For much of CSS, you don’t need to worry about learning properties and values by heart. You can look them up when you need them. However, there are some key underpinnings of the language, without which you will struggle to make sense of it. It really is worth dedicating some time to making sure you understand these things, as it will save you a lot of time and frustration in the long run.

This ties in nicely with Andy Bell’s “CSS doesn’t suck” argument.
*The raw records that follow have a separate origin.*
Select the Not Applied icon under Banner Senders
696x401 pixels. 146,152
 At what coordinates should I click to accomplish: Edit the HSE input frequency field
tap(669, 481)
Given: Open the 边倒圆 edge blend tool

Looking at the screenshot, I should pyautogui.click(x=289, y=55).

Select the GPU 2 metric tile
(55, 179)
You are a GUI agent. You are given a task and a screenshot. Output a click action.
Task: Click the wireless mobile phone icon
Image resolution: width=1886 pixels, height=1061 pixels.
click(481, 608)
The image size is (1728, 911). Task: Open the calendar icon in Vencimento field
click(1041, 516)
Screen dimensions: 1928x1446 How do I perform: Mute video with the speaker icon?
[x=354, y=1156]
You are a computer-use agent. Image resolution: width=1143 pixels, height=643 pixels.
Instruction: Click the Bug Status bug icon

Andy says that perhaps the reason why people attack CSS so often is because they simply don’t fundamentally understand it and thereby don’t respect why it works the way it does:

It’s getting exhausting spending so much of my time defending one of the three pillars of the web: CSS. It should sit equal with HTML and JavaScript to produce accessible, progressively enhanced websites and web apps that help everyone achieve what they need to achieve.

As I read these and other posts, I couldn’t stop thinking about the advice that I would give to a fledgling developer who’s interested in web design and CSS—where would I recommend that they start? There’s so much to cover that merely thinking about it gives me a headache.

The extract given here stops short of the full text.